# SELM Experiment 1

In this notebook, we will run an initial experiment using SELM. We will load the dataset, train the model, and evaluate its performance.

## 1. Setup
Import necessary libraries and configurations.

In [1]:
import torch
from transformers import AutoTokenizer, AutoModelForSequenceClassification
from datasets import load_dataset
from torch.utils.data import DataLoader
import yaml

# Load configuration
def load_config(config_path):
    with open(config_path, 'r') as f:
        return yaml.safe_load(f)

config = load_config('../config/training_config.yaml')
model_name = config['model_name']
dataset_name = config['dataset_name']
dataset_config_name = config['dataset_config_name']
max_seq_length = config['max_seq_length']
batch_size = config['batch_size']
num_epochs = config['num_epochs']

# Print configuration
print("Configuration:")
print(config)


## 2. Load Data
Load and preprocess the dataset.

In [2]:
# Load tokenizer and dataset
tokenizer = AutoTokenizer.from_pretrained(model_name)
dataset = load_dataset(dataset_name, dataset_config_name)

# Tokenize dataset
def tokenize_fn(examples):
    return tokenizer(examples['sentence'], padding='max_length', truncation=True, max_length=max_seq_length)

tokenized_dataset = dataset.map(tokenize_fn, batched=True)
train_dataset = tokenized_dataset['train']
test_dataset = tokenized_dataset['test']

# Create dataloaders
train_dataloader = DataLoader(train_dataset, batch_size=batch_size, shuffle=True)
test_dataloader = DataLoader(test_dataset, batch_size=batch_size)


## 3. Train the Model
Define the model, optimizer, and training loop.

In [3]:
device = torch.device('cuda' if torch.cuda.is_available() else 'cpu')

# Load model
model = AutoModelForSequenceClassification.from_pretrained(model_name, num_labels=config['num_labels'])
model.to(device)

# Define optimizer and loss function
optimizer = torch.optim.AdamW(model.parameters(), lr=config['learning_rate'])
criterion = torch.nn.CrossEntropyLoss()

# Training loop
for epoch in range(num_epochs):
    model.train()
    total_loss = 0
    for batch in train_dataloader:
        inputs, labels = batch['input_ids'].to(device), batch['labels'].to(device)
        optimizer.zero_grad()
        outputs = model(inputs)
        loss = criterion(outputs.logits, labels)
        loss.backward()
        optimizer.step()
        total_loss += loss.item()
    print(f'Epoch {epoch + 1}/{num_epochs}, Loss: {total_loss / len(train_dataloader)}')


## 4. Evaluate the Model
Evaluate the model's performance on the test set.

In [4]:
from sklearn.metrics import accuracy_score

# Evaluation
model.eval()
all_preds = []
all_labels = []

with torch.no_grad():
    for batch in test_dataloader:
        inputs, labels = batch['input_ids'].to(device), batch['labels'].to(device)
        outputs = model(inputs)
        preds = torch.argmax(outputs.logits, dim=1)
        all_preds.extend(preds.cpu().numpy())
        all_labels.extend(labels.cpu().numpy())

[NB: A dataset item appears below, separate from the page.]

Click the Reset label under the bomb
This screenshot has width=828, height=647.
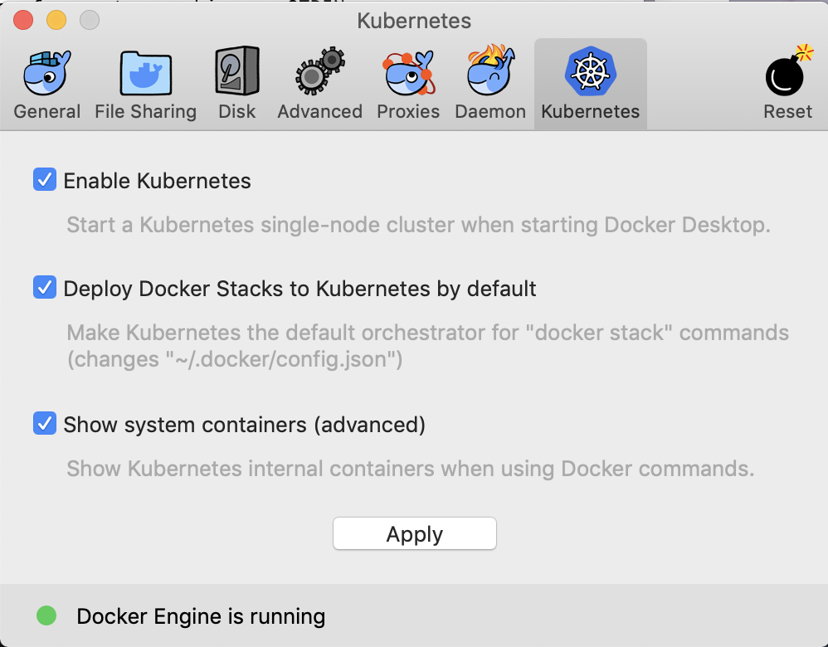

accuracy = accuracy_score(all_labels, all_preds)
print(f'Test Accuracy: {accuracy:.4f}')


## 5. Save the Model
Save the trained model and tokenizer for future use.

In [5]:
model.save_pretrained('model_output/trained_model/')
tokenizer.save_pretrained('model_output/trained_model/')
print('Model and tokenizer saved to model_output/trained_model/')